I was thinking about the pros and cons of adding stack traces to log metadata last week, and the difference between the messages we log for helping operate the system and the messages which get presented to the real end user (see kevlinhenney on twitter for endless examples of diagnostics ending up in user interfaces).I was wondering about having a function to automatically bundle stacktrace information into a log message so we could do something like:
# stripped down code to handle a failure # e.g. {:error, posix} = File.open(filename)
message = "Failed to open #{filename}" #{:file.format_error(posix)}
OurLogger.error(message)
{:error, message}
And OurLogger could massage and add stacktrace: Process.info(self(), :current_stacktrace) to the metadata. The log formatter could then display stack traces for error and higher?Then the application sending a result to the eventual human would have to make sure it presented an appropriate message for the user.
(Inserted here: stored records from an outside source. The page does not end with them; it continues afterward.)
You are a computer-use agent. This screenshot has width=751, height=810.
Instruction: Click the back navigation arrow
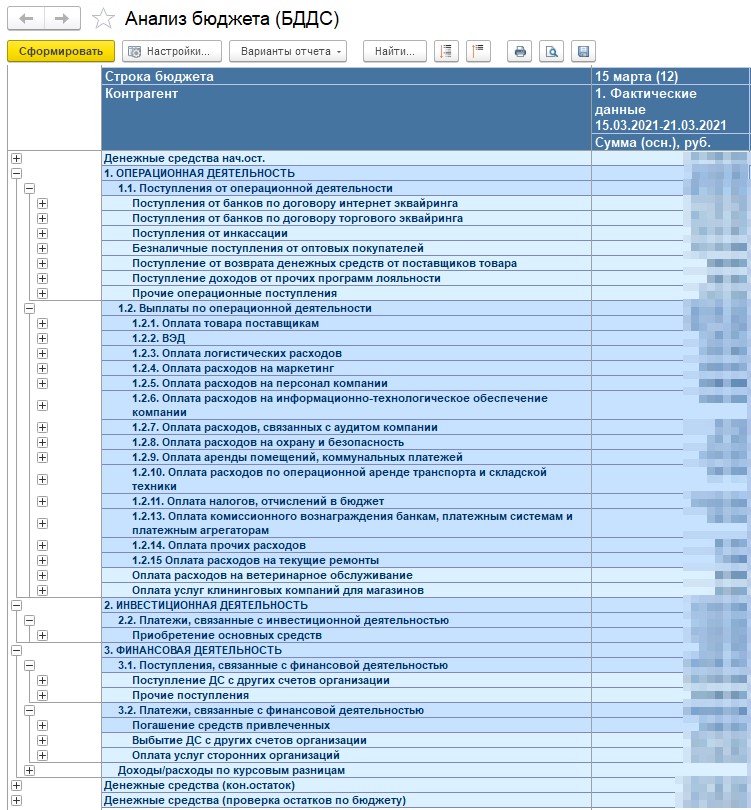tap(26, 19)
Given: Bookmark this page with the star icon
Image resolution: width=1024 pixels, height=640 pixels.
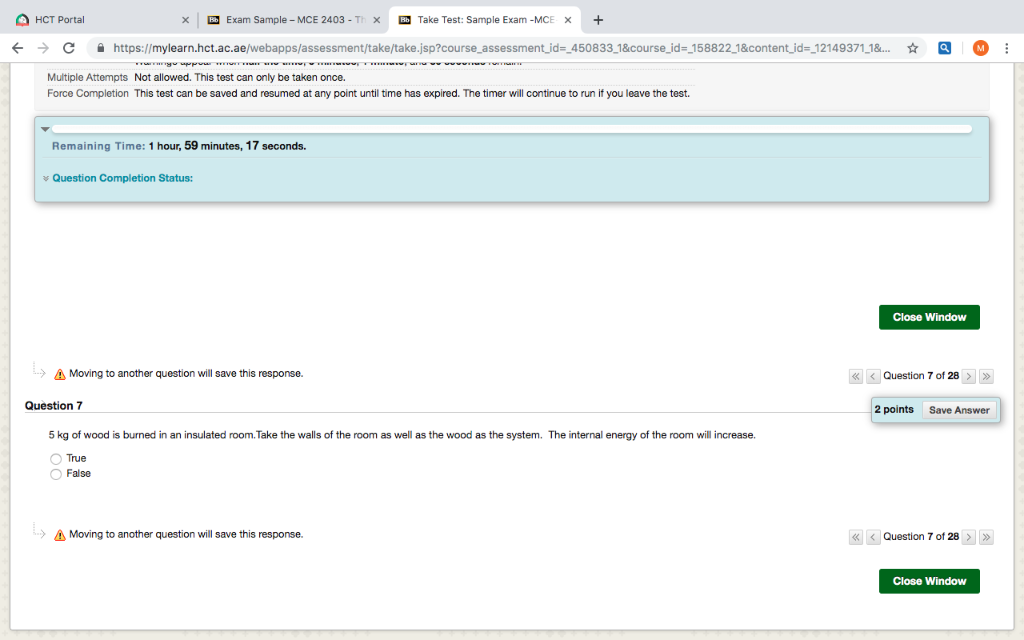Looking at the screenshot, I should point(912,48).
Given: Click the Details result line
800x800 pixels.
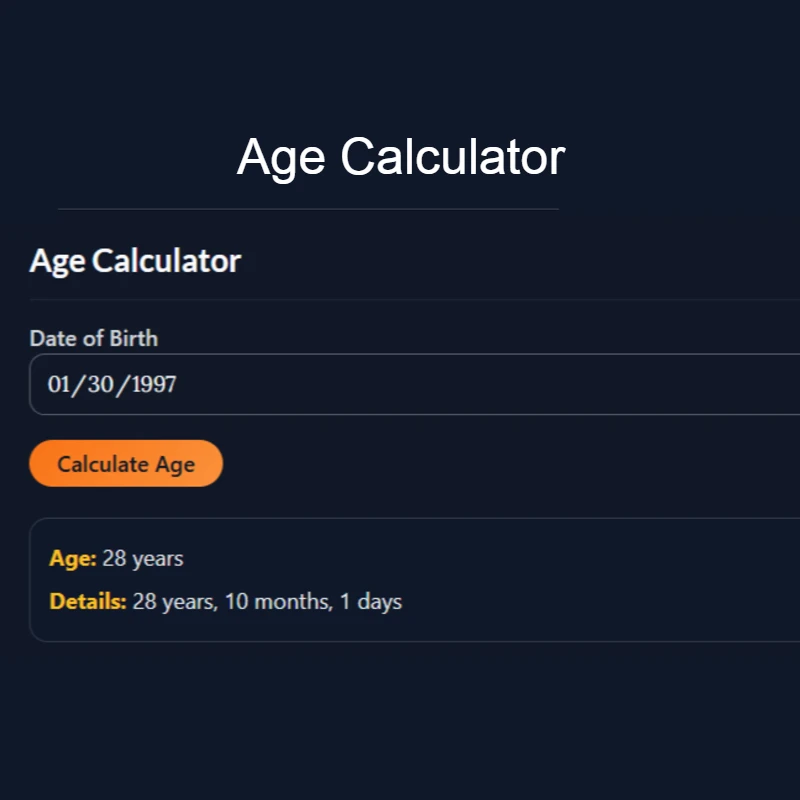Looking at the screenshot, I should [x=225, y=601].
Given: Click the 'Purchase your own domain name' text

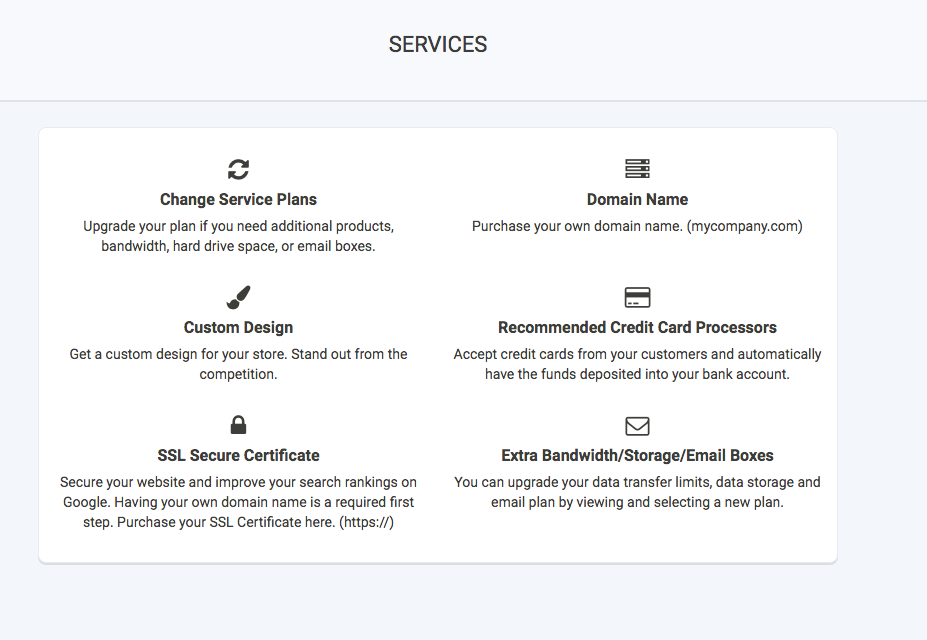Looking at the screenshot, I should [x=637, y=226].
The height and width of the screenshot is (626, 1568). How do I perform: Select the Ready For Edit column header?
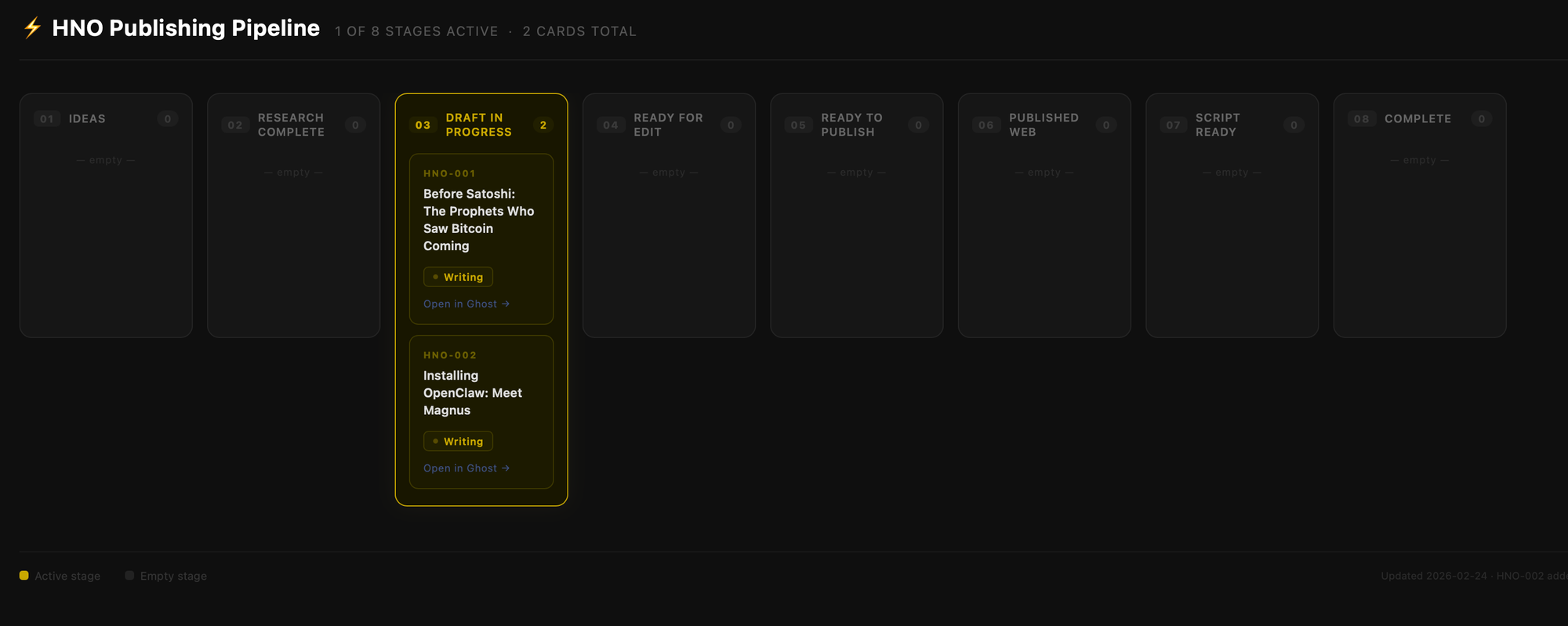click(668, 125)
This sounds…possible, but it feels like it would be very expensive to achieve. Obviously, we’d never implement this without benchmarking getting a stacktrace, but what I wonder is whether cost is that high?

If it’s low, would there be a reason to add this to Elixir’s logger by default?

NobbZ · July 5, 2022, 6:36am

As implicit stack traces have been removed in favor of explicit stacktraces due to their cost, it is safe to assume that it will be far to expensive to always log them.

For errors and above though, I think it totally depends on the error. Are you really able to learn anything new from an attached stacktrace, or is File/Function metadata already enough, as there are basically only 2 or less pathes that this function will ever be called?

When you log an error or above, why do you prefer to log the error, rather than crash? Error for me means “this is a condition the process can not recover from, it will not proceed”, while “above error” for me even means “this application is unable to recover from the condition, it will shut down”.

hauleth · July 5, 2022, 9:09am

If you log anything above error and you do not crash at least process, then I think that you use logging system incorrectly.

To extend a little on levels error and above:

error - application errors, recoverable, but in higher volumes may require further introspection
critical - system has met unrecoverable error that still do not bring the whole application down, may require more immediate action from the operator
alert - do something with that error right here, right now
emergency (also known as panic) - all hands on deck, we have been thrown of course just a tad, asteroids are smashing at the hull, we are going into the Sun, and we are also out of coffee

halostatue · July 5, 2022, 2:49pm

@NobbZ The example given was illustrative only. There are plenty of cases where something is an error, but potentially recoverable—especially when dealing with external systems (this is mostly what our services do).

In general, I agree with @hauleth’s levels, although to me alert is more right here, right now.

Thanks for the thoughts on this; it confirms the feeling that I had on the cost of stacktrace acquisition.